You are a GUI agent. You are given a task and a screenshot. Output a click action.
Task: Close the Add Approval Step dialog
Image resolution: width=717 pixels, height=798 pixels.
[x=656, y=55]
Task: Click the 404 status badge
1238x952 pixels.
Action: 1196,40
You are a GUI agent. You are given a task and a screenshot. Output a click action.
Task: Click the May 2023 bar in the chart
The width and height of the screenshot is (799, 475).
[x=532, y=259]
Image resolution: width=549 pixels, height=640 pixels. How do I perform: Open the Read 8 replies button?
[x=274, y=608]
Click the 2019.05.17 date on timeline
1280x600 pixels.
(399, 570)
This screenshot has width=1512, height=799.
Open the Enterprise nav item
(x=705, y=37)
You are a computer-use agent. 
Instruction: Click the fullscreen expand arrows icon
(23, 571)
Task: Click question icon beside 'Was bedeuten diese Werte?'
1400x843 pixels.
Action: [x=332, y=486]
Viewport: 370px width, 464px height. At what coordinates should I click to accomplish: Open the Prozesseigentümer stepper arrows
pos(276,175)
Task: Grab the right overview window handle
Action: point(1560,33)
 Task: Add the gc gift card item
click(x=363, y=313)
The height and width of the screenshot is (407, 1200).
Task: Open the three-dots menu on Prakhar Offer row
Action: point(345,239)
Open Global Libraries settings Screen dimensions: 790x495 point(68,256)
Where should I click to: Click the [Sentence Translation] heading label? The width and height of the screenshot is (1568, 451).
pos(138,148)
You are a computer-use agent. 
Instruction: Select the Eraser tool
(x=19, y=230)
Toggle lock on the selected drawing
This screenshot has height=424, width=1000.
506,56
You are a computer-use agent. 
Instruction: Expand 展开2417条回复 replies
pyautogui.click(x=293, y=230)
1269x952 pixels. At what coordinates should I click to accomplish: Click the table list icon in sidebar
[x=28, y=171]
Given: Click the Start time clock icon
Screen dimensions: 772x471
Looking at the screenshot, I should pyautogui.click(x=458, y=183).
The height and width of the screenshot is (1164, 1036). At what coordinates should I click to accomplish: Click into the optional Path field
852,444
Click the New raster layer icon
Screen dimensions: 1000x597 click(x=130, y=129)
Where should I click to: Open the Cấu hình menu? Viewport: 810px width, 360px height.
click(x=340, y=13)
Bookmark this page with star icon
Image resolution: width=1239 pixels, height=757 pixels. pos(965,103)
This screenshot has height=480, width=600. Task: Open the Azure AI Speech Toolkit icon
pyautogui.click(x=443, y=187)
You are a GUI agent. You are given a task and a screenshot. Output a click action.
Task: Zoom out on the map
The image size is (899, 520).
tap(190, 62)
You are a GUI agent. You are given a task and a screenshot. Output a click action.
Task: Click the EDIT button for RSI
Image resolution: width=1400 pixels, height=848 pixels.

▶ **Task requirements**:
The answer should be the exact lines running from the line containing "Viewport: 370px width, 464px" to the last line of the entries, with nothing else.

▶ **Answer**:
Viewport: 370px width, 464px height. At what coordinates should I click to accomplish: Open the Prozesseigentümer stepper arrows
pos(276,175)
Task: Grab the right overview window handle
Action: point(1560,33)
 Task: Add the gc gift card item
click(x=363, y=313)
The height and width of the screenshot is (407, 1200).
Task: Open the three-dots menu on Prakhar Offer row
Action: point(345,239)
Open Global Libraries settings Screen dimensions: 790x495 point(68,256)
Where should I click to: Click the [Sentence Translation] heading label? The width and height of the screenshot is (1568, 451).
pos(138,148)
You are a computer-use agent. 
Instruction: Select the Eraser tool
(x=19, y=230)
Toggle lock on the selected drawing
This screenshot has height=424, width=1000.
506,56
You are a computer-use agent. 
Instruction: Expand 展开2417条回复 replies
pyautogui.click(x=293, y=230)
1269x952 pixels. At what coordinates should I click to accomplish: Click the table list icon in sidebar
[x=28, y=171]
Given: Click the Start time clock icon
Screen dimensions: 772x471
Looking at the screenshot, I should pyautogui.click(x=458, y=183).
The height and width of the screenshot is (1164, 1036). At what coordinates should I click to accomplish: Click into the optional Path field
852,444
Click the New raster layer icon
Screen dimensions: 1000x597 click(x=130, y=129)
Where should I click to: Open the Cấu hình menu? Viewport: 810px width, 360px height.
click(x=340, y=13)
Bookmark this page with star icon
Image resolution: width=1239 pixels, height=757 pixels. pos(965,103)
This screenshot has height=480, width=600. Task: Open the Azure AI Speech Toolkit icon
pyautogui.click(x=443, y=187)
You are a GUI agent. You are given a task and a screenshot. Output a click action.
Task: Zoom out on the map
The image size is (899, 520).
tap(190, 62)
You are a GUI agent. You are given a task and a screenshot. Output a click action.
Task: Click the EDIT button for RSI
Image resolution: width=1400 pixels, height=848 pixels.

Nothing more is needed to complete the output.